Asynchronous data loading

🌐 This document is available in both English and Ukrainian. Use the language toggle in the top right corner to switch between versions.

1. General description

In the current implementation, there is a mechanism that allows you to download a csv file with data that will be uploaded to the corresponding table. This process occurs synchronously, so the client should receive a response within 30 seconds (the maximum allowable timeout). In addition, since the communication between the synchronous and asynchronous registry data management services takes place through a message broker, there is a limit of one megabyte for messages. Therefore, an artificial limit of 50 lines was set. In the process of operation, it became necessary to download larger volumes of data, the size of which can take a much longer time to download.

2. Functional scenarios

  • Saving data from a file that is larger than one megabyte and may take longer than 30 seconds to save.

  • Saving data from a file to several tables.

3. User roles

  • Developer of regulations

  • Service provider

4. General provisions

  • Saving data from a file takes place in one transaction.

  • The file is processed line by line.

  • The business process is built on events that occur when a message is sent to the broker.

  • Events loaded into a business process must be processed by the main process and cannot be associated with a sub-process.

  • The save operation is asynchronous.

  • Download progress is not tracked.
■ ■ ■ ■ ■
### DIRECTIVE A
In the page on asynchronous data loading, what artificial limit on the number of lines was set?
■ ■ ■ ■ ■
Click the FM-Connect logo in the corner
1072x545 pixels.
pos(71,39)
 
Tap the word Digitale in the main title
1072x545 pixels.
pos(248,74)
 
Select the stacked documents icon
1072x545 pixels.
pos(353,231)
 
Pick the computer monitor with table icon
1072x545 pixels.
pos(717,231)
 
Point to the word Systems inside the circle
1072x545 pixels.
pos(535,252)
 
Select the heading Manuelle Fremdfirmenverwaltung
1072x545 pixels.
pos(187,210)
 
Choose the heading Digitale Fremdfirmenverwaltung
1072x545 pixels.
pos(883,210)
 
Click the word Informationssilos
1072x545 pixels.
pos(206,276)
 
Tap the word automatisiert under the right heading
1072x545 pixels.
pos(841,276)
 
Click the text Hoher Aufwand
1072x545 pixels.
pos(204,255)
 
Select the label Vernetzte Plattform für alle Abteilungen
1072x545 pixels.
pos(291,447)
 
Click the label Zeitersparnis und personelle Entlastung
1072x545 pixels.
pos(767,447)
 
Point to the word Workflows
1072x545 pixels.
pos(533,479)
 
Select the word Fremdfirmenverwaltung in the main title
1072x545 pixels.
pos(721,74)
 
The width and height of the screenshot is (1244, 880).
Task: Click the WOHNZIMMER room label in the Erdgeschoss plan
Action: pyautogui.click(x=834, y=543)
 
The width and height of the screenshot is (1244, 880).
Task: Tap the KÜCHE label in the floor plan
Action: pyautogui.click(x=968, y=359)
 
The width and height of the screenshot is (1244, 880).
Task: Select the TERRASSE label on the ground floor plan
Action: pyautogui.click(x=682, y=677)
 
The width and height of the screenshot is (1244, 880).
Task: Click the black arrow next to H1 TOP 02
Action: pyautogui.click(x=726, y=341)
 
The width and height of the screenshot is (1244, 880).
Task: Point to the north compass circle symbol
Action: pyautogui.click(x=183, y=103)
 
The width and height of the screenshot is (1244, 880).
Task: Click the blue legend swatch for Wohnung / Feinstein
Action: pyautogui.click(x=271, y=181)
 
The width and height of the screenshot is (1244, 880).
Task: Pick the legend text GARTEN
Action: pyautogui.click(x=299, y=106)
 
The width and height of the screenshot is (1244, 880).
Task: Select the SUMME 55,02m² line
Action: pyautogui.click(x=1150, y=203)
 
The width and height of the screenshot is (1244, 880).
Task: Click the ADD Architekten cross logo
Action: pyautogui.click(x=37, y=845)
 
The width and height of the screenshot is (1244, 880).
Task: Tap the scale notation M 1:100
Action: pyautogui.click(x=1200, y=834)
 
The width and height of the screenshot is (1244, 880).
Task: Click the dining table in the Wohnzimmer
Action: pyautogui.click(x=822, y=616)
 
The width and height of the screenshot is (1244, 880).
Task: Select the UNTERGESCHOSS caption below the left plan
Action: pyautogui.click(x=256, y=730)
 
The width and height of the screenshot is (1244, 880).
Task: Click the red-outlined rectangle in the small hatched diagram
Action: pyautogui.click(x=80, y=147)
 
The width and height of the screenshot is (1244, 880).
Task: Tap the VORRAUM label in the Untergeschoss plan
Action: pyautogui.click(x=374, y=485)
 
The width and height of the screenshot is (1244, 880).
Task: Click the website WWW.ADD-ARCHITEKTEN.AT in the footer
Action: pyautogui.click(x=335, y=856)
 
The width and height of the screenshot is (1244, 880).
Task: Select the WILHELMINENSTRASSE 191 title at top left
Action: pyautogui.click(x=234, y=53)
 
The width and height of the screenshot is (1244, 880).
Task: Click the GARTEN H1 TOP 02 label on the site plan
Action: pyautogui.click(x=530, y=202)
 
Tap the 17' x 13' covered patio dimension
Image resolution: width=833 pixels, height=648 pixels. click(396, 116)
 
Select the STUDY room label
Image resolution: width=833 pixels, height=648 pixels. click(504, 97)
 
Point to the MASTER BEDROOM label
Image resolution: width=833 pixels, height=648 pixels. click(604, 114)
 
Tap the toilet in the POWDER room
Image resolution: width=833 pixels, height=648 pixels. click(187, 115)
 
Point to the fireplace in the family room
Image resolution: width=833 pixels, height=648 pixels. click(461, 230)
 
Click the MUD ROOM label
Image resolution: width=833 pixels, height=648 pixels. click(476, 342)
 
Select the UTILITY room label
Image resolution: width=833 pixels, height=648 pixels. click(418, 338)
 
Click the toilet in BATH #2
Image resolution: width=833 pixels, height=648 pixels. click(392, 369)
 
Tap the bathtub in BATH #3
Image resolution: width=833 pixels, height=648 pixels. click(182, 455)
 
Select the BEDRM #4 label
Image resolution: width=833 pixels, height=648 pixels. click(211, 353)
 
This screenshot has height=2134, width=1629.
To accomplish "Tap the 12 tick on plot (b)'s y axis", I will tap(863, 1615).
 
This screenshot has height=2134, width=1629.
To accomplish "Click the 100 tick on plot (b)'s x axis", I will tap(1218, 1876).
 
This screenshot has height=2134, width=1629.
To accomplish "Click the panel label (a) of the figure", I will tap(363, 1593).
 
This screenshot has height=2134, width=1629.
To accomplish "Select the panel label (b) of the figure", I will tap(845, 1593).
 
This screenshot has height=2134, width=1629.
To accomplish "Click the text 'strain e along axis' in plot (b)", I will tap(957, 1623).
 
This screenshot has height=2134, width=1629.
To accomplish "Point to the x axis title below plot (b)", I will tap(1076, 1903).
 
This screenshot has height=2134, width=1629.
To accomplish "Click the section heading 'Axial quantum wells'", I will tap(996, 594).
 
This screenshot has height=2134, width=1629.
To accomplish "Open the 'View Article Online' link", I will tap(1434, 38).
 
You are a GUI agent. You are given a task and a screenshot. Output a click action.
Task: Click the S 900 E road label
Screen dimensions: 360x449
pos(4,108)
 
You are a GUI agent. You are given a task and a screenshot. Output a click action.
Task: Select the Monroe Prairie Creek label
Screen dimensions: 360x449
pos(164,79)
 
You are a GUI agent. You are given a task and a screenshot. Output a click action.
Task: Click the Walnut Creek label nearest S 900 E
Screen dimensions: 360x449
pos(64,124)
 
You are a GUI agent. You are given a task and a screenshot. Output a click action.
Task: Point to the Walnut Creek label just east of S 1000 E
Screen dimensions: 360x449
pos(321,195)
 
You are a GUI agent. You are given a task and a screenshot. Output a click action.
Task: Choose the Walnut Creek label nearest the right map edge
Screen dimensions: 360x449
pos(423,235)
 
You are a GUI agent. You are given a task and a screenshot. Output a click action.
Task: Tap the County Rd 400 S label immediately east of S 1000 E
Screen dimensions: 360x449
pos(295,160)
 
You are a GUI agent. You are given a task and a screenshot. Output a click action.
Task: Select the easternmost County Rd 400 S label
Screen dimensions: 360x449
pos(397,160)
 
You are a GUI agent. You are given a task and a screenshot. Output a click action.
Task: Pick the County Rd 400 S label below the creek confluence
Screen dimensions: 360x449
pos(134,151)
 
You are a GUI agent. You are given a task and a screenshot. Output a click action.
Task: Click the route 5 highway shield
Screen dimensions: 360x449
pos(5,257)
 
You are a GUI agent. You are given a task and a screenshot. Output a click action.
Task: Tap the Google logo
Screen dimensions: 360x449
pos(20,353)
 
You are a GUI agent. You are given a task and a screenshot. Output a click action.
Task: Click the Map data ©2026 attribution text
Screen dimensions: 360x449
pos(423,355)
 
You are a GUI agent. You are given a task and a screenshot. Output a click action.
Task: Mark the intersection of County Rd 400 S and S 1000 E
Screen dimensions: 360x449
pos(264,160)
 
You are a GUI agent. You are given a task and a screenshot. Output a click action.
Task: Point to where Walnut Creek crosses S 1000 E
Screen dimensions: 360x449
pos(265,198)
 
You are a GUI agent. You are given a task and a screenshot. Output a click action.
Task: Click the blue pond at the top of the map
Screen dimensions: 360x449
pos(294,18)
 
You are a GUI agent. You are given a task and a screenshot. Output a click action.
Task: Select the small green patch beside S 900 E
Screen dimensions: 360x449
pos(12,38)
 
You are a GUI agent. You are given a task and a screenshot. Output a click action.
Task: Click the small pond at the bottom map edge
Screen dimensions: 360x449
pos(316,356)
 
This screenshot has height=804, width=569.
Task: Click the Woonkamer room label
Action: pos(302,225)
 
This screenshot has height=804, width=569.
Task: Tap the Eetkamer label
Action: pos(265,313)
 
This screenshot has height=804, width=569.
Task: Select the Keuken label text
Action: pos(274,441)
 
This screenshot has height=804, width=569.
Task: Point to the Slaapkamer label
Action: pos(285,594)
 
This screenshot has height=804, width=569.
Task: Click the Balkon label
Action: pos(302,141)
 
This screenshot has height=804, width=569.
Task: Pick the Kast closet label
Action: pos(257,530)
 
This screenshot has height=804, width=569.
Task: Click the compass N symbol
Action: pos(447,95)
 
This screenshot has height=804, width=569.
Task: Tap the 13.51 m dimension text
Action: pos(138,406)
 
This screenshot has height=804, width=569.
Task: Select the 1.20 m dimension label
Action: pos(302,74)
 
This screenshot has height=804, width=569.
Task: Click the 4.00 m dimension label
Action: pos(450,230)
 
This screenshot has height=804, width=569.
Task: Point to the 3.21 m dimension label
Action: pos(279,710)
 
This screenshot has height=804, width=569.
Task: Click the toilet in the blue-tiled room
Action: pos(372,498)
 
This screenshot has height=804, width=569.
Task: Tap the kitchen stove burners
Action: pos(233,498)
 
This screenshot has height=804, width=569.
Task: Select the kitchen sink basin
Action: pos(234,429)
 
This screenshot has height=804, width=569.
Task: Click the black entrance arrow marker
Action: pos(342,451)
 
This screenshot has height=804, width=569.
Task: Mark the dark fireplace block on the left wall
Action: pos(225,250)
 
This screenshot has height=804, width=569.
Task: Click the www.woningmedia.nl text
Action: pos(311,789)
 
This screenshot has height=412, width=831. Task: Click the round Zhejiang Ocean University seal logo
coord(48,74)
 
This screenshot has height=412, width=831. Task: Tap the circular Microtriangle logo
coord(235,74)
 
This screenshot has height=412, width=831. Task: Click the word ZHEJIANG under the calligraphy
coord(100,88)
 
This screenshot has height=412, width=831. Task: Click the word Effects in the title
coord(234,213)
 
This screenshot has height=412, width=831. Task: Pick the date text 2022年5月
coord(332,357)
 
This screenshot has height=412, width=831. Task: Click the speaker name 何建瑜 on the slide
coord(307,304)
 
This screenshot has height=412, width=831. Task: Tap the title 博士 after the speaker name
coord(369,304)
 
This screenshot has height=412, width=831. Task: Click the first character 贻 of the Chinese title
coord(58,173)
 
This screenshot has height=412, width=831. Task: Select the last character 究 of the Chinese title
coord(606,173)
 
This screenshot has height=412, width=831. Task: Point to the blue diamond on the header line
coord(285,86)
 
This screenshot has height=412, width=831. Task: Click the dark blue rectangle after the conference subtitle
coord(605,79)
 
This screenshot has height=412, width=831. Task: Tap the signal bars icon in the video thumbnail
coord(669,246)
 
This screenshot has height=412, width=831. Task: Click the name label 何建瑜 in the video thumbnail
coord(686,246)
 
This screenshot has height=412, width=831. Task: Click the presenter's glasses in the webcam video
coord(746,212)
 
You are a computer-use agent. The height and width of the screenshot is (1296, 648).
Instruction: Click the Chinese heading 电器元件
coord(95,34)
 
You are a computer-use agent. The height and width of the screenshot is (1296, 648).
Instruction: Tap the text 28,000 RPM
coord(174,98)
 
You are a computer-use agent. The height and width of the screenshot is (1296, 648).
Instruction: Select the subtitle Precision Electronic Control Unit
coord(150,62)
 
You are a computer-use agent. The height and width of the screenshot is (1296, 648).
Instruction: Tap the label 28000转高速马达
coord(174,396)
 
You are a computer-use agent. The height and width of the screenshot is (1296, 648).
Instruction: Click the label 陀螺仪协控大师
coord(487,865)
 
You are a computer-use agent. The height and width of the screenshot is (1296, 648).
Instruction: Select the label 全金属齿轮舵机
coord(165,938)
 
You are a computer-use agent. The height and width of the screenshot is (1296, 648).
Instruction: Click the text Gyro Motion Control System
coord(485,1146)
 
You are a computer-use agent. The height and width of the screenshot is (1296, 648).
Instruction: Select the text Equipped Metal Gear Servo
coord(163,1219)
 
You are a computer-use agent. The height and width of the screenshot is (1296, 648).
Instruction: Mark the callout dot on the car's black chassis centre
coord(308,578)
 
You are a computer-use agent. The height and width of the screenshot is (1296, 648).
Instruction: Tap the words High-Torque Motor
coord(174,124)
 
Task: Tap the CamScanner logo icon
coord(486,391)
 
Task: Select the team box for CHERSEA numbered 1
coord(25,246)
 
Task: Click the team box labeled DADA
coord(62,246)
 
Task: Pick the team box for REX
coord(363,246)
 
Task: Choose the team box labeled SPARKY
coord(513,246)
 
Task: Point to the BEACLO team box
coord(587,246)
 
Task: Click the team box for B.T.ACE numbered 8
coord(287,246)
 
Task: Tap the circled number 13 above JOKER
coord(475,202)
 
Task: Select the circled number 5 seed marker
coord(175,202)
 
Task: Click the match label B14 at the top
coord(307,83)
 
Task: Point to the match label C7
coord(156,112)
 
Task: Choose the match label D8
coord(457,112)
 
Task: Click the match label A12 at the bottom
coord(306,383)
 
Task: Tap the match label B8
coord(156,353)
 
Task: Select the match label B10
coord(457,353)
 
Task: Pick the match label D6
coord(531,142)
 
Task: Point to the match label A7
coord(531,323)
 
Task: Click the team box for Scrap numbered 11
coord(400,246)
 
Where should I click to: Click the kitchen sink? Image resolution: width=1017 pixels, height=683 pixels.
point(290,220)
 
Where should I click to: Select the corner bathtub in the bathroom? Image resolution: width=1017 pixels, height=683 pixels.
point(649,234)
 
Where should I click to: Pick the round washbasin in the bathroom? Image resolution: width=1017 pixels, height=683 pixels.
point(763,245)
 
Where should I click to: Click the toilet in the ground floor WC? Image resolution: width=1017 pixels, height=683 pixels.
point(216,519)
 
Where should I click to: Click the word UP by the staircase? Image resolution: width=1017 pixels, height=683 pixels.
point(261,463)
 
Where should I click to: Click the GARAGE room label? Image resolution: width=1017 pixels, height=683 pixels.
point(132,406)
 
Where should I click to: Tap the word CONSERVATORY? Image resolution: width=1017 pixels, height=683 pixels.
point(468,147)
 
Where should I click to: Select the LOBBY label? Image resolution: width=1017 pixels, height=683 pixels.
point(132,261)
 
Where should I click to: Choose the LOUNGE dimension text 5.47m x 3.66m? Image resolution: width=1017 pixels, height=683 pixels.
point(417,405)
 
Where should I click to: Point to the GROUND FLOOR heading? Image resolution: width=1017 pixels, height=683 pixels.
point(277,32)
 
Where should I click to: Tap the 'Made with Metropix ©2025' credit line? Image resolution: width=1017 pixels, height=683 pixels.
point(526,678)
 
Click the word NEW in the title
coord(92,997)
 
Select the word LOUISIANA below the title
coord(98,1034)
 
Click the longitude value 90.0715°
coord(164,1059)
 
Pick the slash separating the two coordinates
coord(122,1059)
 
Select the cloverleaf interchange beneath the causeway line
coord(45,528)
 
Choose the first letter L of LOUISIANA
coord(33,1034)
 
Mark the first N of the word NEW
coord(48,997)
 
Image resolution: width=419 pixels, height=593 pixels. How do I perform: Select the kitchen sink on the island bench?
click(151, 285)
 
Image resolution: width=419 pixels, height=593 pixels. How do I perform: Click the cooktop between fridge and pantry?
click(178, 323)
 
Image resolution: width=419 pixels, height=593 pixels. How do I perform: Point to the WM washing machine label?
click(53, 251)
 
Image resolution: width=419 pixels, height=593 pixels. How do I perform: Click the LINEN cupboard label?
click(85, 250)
■ ■ ■ ■ ■
### DIRECTIVE B
Transcribe the entries from the line containing "LINEN cupboard label?" down to the last line of the entries, including both ends.

### CORRECT RESULT A
A limit of 50 lines.

### CORRECT RESULT B
Image resolution: width=419 pixels, height=593 pixels. How do I perform: Click the LINEN cupboard label?
click(85, 250)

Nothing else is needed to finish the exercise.